● TASK LIST:
1. Reproduce verbatim the passage of the Tiger Woods column starting at "Topics: The New" and ending at "Jesse Jackson agrees.".
2. Decide whether each statement agrees with the Tiger Woods column, answering yes or no and quoting the deciding words: (a) CBS has televised the Masters since 1956. (b) Jesse Jackson disagrees with The New York Times. (c) The Times said it would skip the Masters itself.
3. Answer from the Tiger Woods column:
(a) Which Augusta National Golf Club policy is the boycott meant to protest?
(b) Since what year has the writer been boycotting the Masters?
(c) In which month does the Tiffany Network say it will see the Times?

● EXCERPT:
start

Tiger’s burden

Must Tiger Woods support every p.c. protest, no matter how trivial, just because he's benefited from the "struggles" of others?

Topics: The New York Times, Tiger Woods,

The New York Times says Tiger Woods should boycott the Masters Tournament to protest Augusta National Golf Club’s policy of excluding women from membership. Jesse Jackson agrees.

I’ve been boycotting the Masters since 1964, but do I get any love for it?

The Times suggested in an editorial last week that Woods and CBS, which has televised the Masters since 1956, stay away from the event, thus sending a message to Augusta National that discrimination will not be tolerated. The Tiffany Network said, in effect, “Right. Thanks for sharing. We’ll see you in April.” The Times, as has been noted gleefully elsewhere, didn’t say anything about skipping the Masters itself. Evidently, “a tournament without Mr. Woods would send a powerful message that discrimination isn’t good for the golfing business,” but a tournament without the Great Gray Lady wouldn’t.

end

(Data items)
start

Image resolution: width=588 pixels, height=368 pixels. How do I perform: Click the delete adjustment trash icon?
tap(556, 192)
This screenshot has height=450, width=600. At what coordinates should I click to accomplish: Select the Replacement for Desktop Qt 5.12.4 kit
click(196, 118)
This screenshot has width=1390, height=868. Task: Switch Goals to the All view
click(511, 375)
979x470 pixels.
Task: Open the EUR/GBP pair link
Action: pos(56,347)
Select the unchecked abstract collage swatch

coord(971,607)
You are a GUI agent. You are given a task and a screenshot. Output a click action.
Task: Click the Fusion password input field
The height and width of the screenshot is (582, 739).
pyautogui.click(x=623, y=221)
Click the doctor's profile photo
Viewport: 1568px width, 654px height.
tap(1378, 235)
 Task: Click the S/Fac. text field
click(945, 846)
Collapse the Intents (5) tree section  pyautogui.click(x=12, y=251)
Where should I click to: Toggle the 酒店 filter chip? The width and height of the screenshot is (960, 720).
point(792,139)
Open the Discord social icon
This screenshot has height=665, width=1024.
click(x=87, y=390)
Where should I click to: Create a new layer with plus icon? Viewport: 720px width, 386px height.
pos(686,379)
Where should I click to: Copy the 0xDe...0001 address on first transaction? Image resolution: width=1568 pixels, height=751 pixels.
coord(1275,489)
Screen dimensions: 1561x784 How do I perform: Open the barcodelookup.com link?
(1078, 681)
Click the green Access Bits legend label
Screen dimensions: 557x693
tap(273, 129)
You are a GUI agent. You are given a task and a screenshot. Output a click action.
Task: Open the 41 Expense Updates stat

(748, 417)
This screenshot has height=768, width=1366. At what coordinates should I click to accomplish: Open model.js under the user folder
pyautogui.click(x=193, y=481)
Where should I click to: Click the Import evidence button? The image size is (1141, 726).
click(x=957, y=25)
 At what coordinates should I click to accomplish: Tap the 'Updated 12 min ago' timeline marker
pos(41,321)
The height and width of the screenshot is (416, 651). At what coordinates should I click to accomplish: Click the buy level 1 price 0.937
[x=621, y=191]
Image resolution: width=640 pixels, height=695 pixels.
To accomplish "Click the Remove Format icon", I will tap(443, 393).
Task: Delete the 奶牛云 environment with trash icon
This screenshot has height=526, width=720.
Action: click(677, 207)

end

● RESULTS IN ORDER:
1.
Topics: The New York Times, Tiger Woods,

The New York Times says Tiger Woods should boycott the Masters Tournament to protest Augusta National Golf Club’s policy of excluding women from membership. Jesse Jackson agrees.

2.
(a) Yes: "CBS, which has televised the Masters since 1956"
(b) No: "Jesse Jackson agrees."
(c) No: "didn’t say anything about skipping the Masters itself"

3.
(a) Excluding women from membership
(b) 1964
(c) April